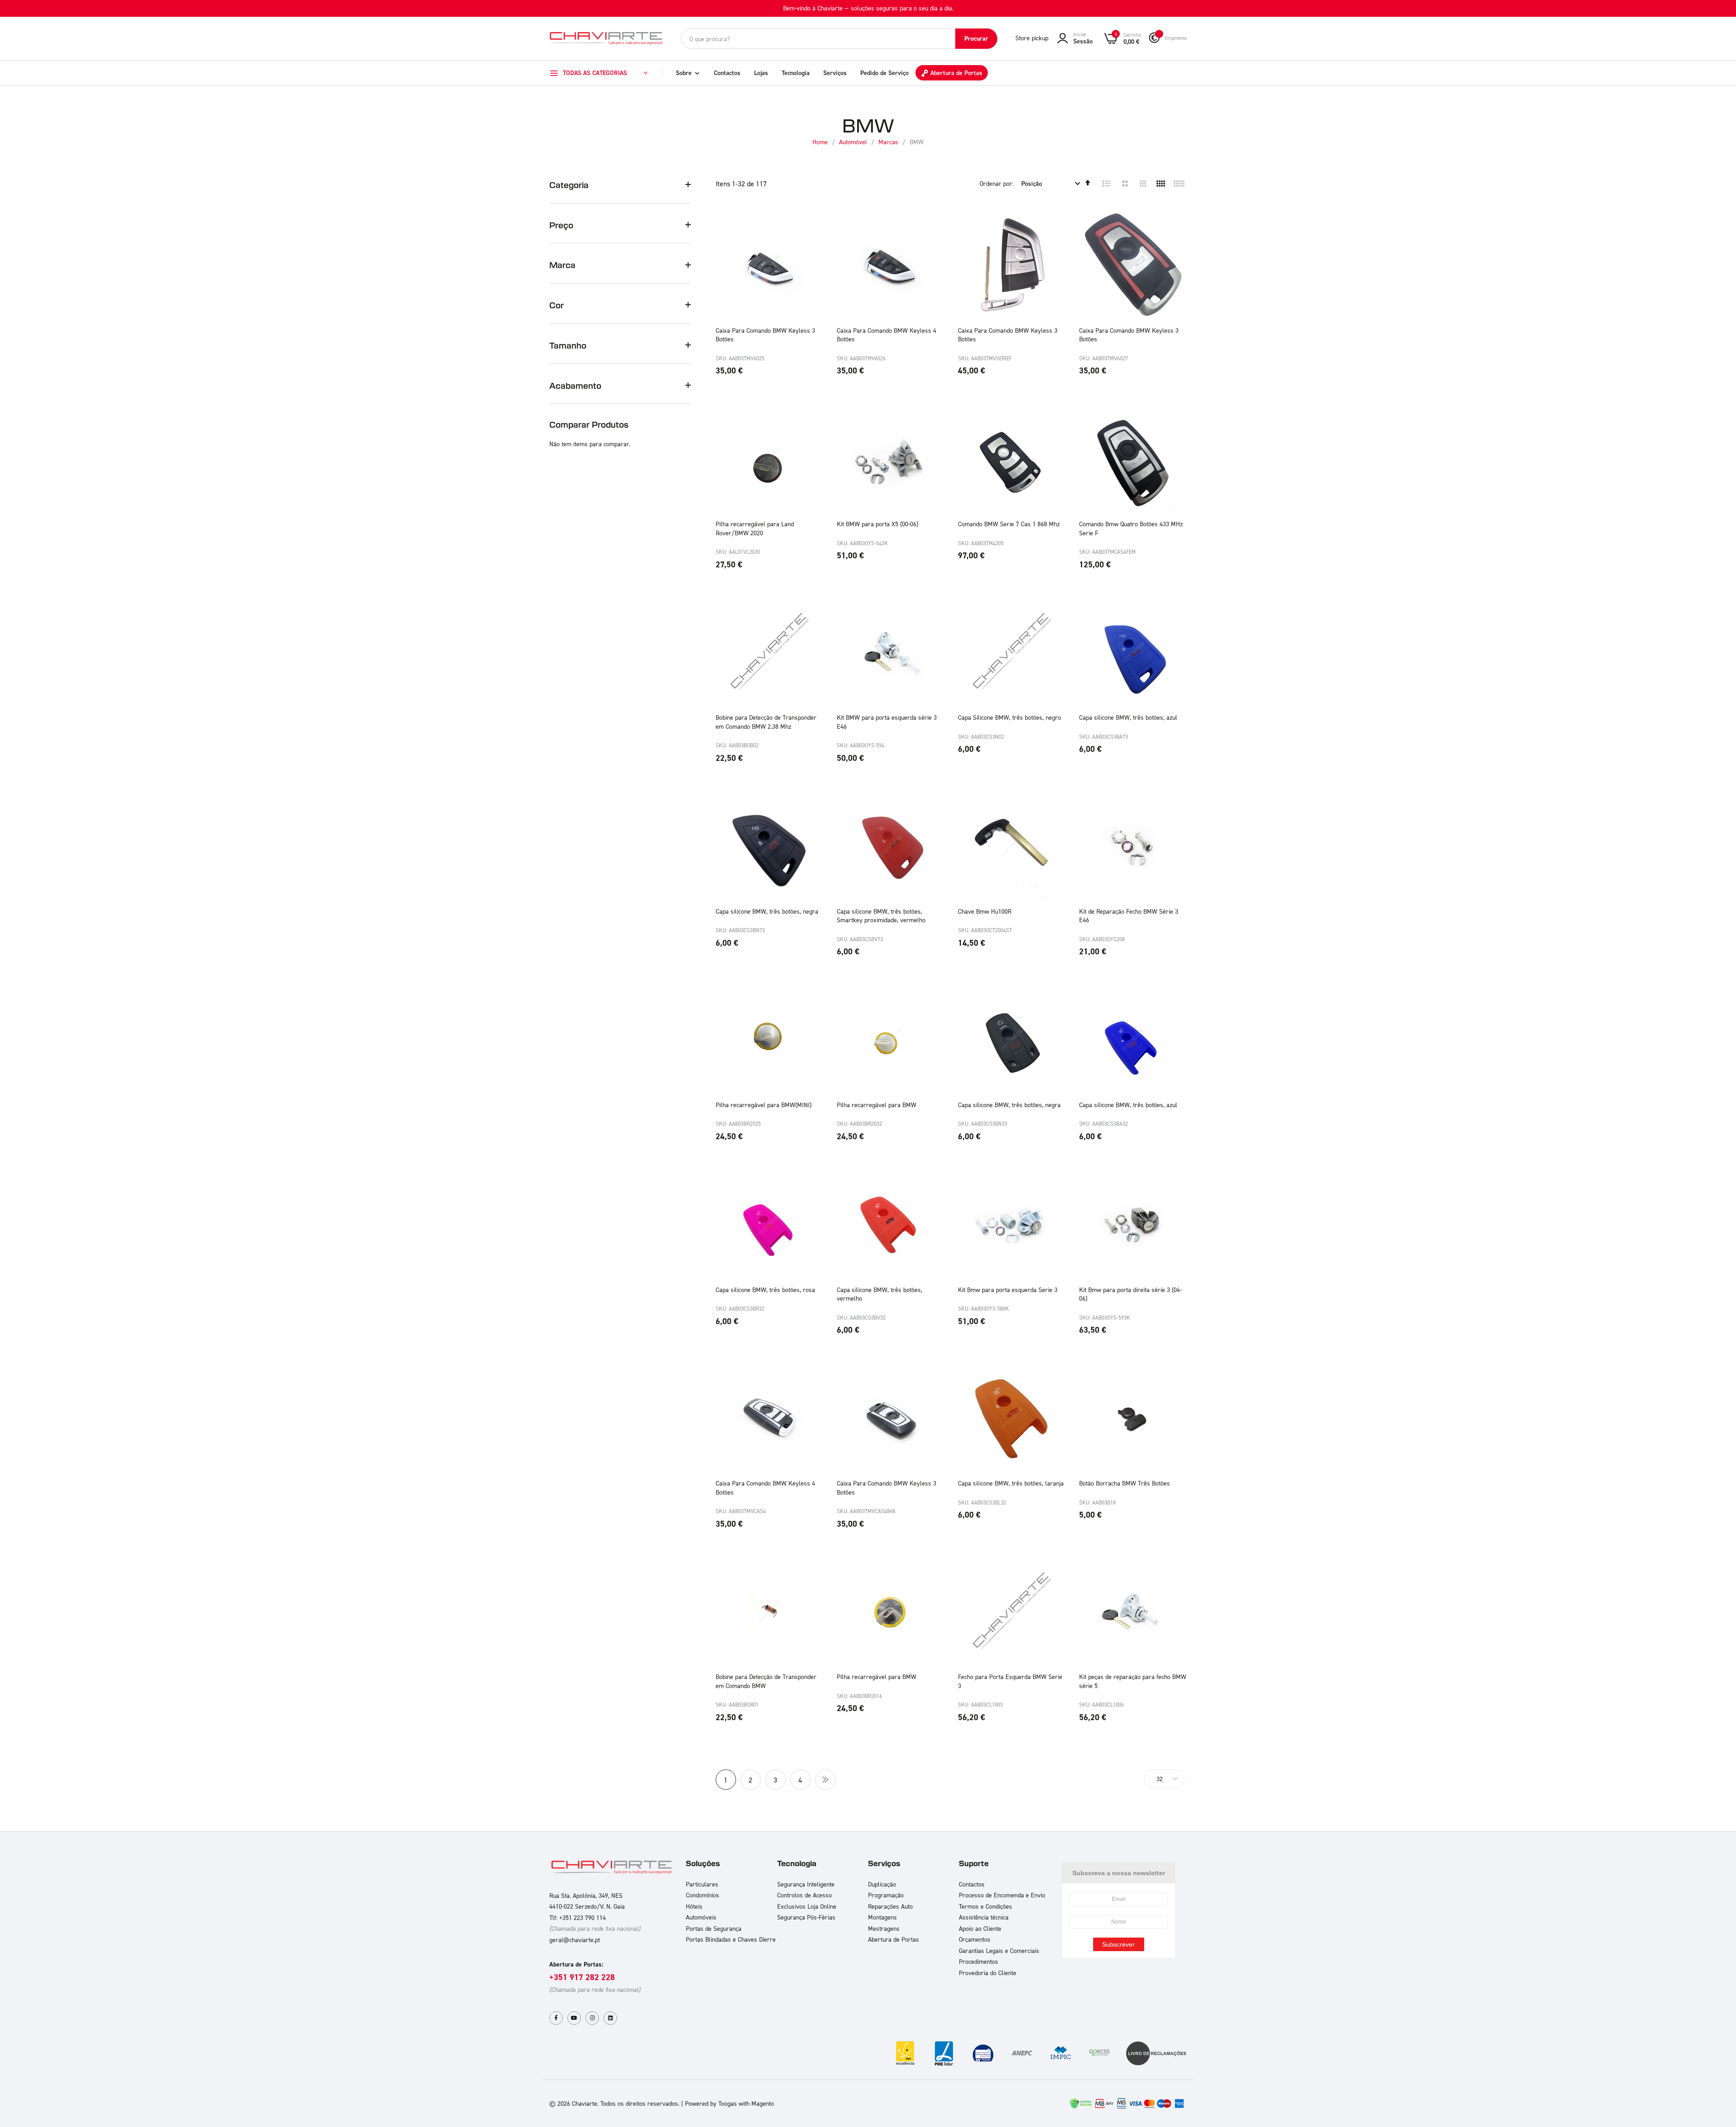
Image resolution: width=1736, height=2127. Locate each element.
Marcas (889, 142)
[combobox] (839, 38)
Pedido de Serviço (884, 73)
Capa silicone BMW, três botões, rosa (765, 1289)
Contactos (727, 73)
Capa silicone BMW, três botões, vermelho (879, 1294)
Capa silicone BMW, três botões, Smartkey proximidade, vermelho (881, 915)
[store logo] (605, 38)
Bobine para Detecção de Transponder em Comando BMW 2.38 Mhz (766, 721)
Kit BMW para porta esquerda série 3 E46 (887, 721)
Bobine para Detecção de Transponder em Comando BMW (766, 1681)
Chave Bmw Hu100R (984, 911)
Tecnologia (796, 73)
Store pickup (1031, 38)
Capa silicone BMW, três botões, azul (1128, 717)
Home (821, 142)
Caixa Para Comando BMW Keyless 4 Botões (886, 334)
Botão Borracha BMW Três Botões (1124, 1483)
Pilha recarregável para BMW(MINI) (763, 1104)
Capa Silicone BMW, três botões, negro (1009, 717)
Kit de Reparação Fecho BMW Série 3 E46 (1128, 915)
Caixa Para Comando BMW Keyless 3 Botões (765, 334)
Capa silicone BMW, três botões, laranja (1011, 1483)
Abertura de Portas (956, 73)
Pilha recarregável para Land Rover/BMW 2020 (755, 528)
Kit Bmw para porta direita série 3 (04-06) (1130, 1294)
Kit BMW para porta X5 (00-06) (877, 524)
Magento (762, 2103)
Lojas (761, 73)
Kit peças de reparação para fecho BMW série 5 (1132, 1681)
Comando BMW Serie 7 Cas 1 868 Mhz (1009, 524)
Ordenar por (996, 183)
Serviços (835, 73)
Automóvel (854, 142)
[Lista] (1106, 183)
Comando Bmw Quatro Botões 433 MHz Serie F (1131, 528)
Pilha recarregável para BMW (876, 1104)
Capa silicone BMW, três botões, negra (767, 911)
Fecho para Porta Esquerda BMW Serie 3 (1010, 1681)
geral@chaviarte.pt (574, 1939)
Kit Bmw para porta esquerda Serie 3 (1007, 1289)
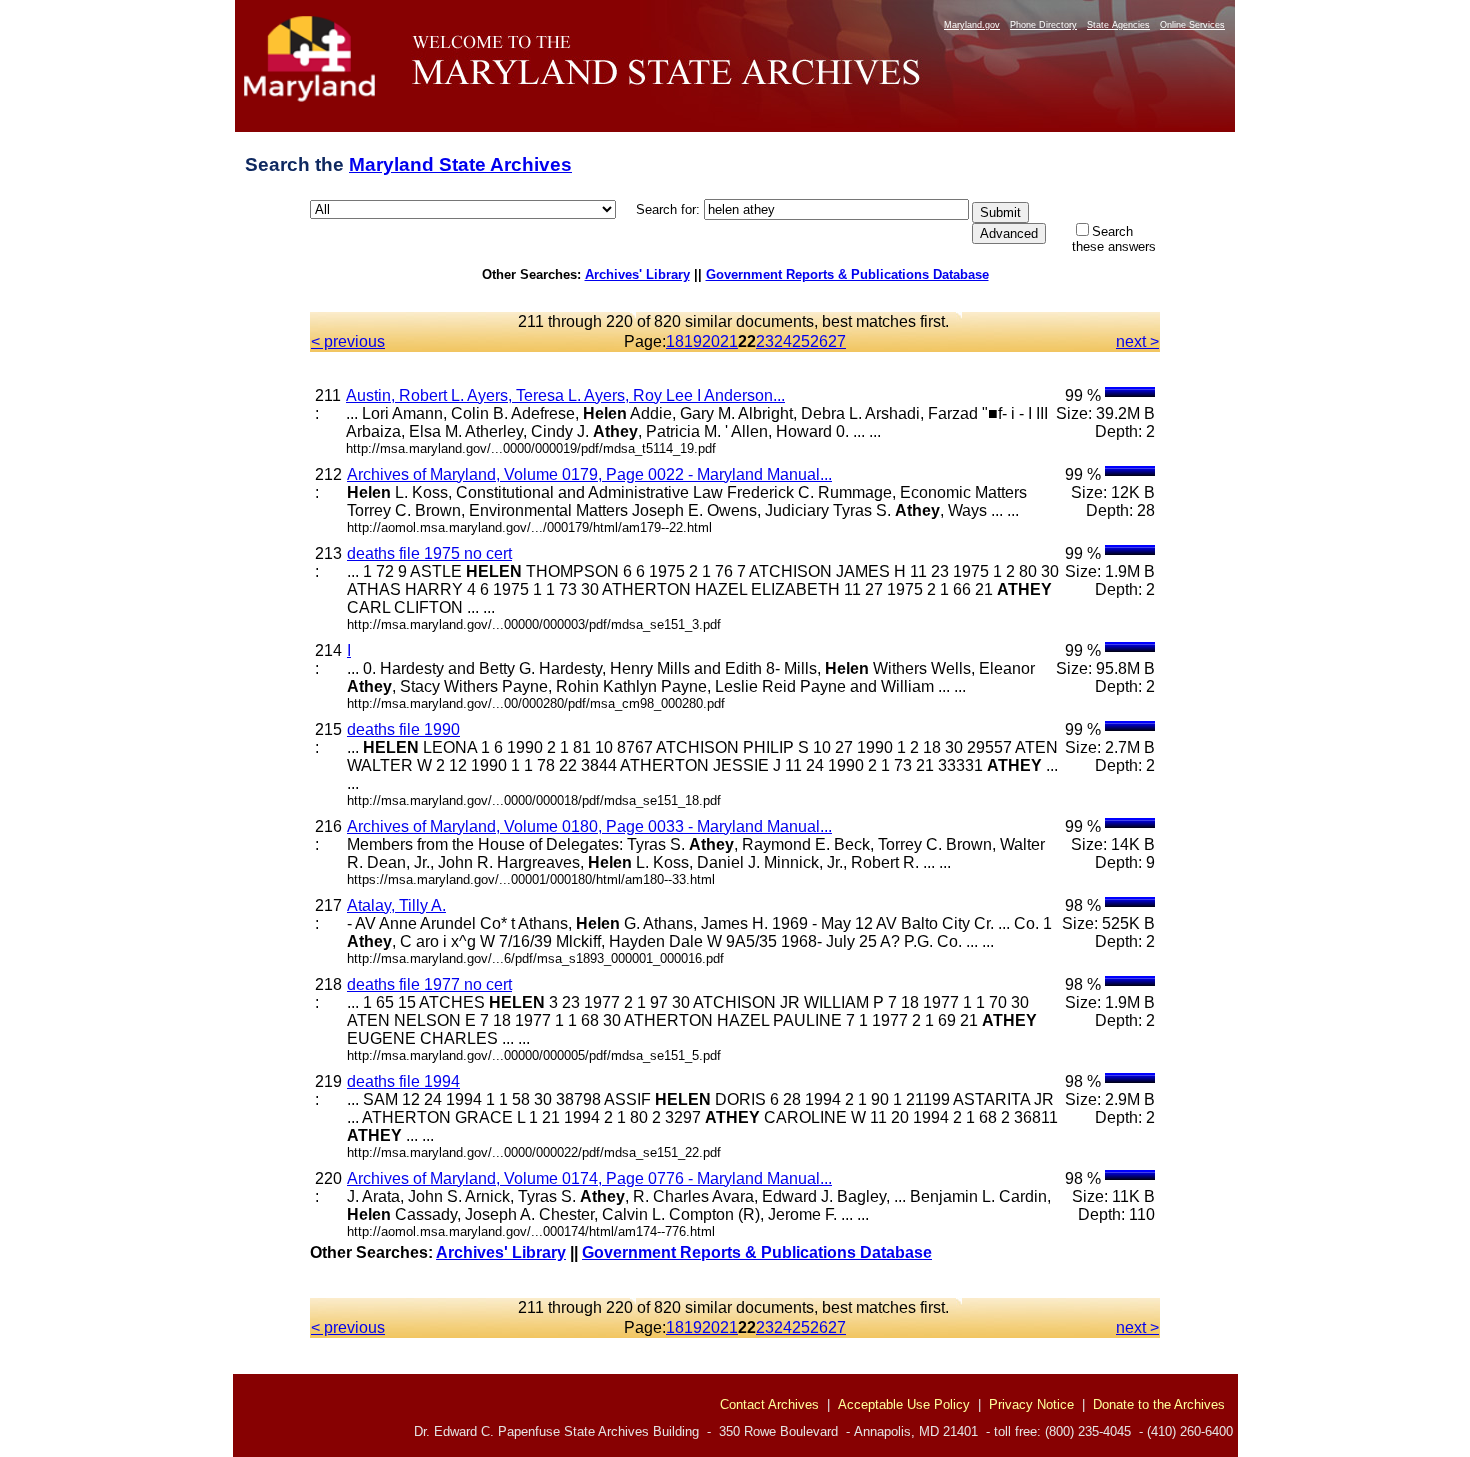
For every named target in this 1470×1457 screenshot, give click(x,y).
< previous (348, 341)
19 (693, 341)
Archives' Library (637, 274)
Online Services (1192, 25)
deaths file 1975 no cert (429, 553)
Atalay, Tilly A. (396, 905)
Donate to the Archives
-=-=-=-=-
TASK ITEM => Instructions for the copy: start at the first entry, stop after the line containing "Capa silicone BMW, três botões, vermelho", keep every line exact, and drop the pictures.

EXERCISE RESPONSE =>
Image resolution: width=1736, height=2127. Locate each element.
Marcas (889, 142)
[combobox] (839, 38)
Pedido de Serviço (884, 73)
Capa silicone BMW, três botões, rosa (765, 1289)
Contactos (727, 73)
Capa silicone BMW, três botões, vermelho (879, 1294)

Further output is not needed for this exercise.